WHAT YOU NEED TO DO:
• a. From the blog post on being fit and fat, copy the stretch from "So why doesn't" through "don't think so.".
• b. Continue the blog post about being fit and fat from the point where it stops.

Monday, November 20, 2017

Of Course You Can Be Fit And Fat

Undeniably fit ultra-marathoner Mirna Valerio (from a 2015 Runner's World story (am quoted))
How about I pose a different question.

Can you be fit and have diabetes?

Of course you can. It'd be ridiculous to suggest otherwise.

So why doesn't the question of whether or not a person can be fit and fat sound equally ridiculous?

Why instead do we regularly see articles like this recent one from the New York Times that cover the "controversy" of the fit fat person?

In part it's because these stories conflate fitness with being free from other chronic diseases and/or from the risk of developing other chronic diseases.

But is that the average person's definition of fitness?

I don't think so.

I think most people think of fitness as the thing one gains as a consequence of regular exercise. That's why when it comes to the question of can you be fit and have diabetes, it sounds ridiculous as of course you can exercise and have diabetes.

Well guess what, you can also exercise and have obesity.

DATA PROVIDED:

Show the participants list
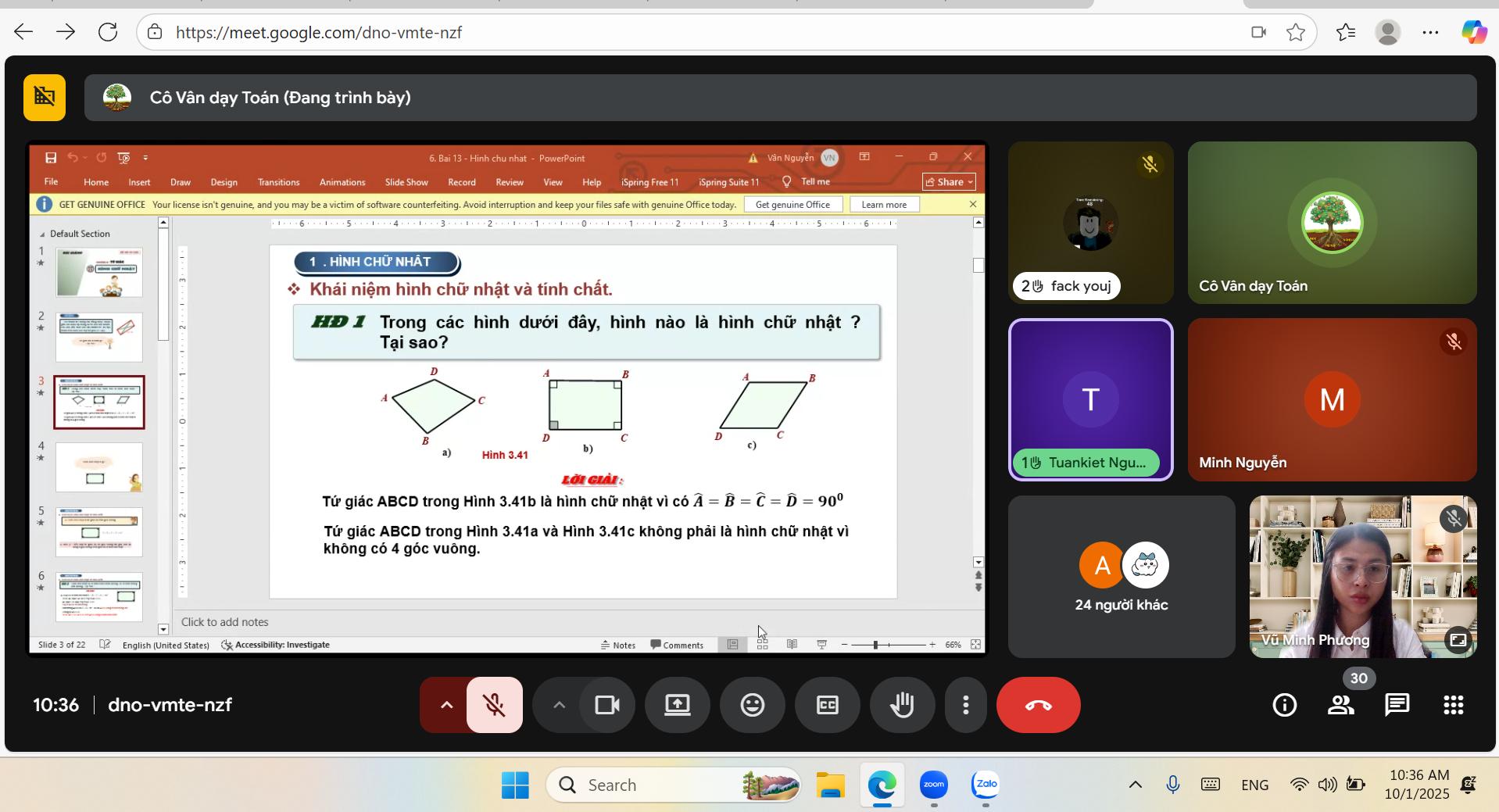[1340, 705]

ANSWERS PER TASK:
• a.
So why doesn't the question of whether or not a person can be fit and fat sound equally ridiculous?

Why instead do we regularly see articles like this recent one from the New York Times that cover the "controversy" of the fit fat person?

In part it's because these stories conflate fitness with being free from other chronic diseases and/or from the risk of developing other chronic diseases.

But is that the average person's definition of fitness?

I don't think so.

• b.
And in fact, that same study on which the New York Times based their article, didn't even try to quantify whether or not exercise provided health and/or quality of life benefits to people with obesity (of course exercise does). It simply looked at the heart disease risk of people with obesity, who didn't have other chronic medical conditions.

So basically the study concluded that obesity ups cardiovascular disease risk, not that those with obesity couldn't be fit.

And exercise mitigates, to varying degrees, the risks associated with virtually all chronic diseases, and obesity is no different.

Coming back to why we see stories in even the world's most reputable newspapers framing fitness and fatness as a controversy, well I think it just comes down to weight bias - specifically the trope that assumes that anyone with obesity must be lazy, because without that bias as a backdrop, there really isn't much of a story.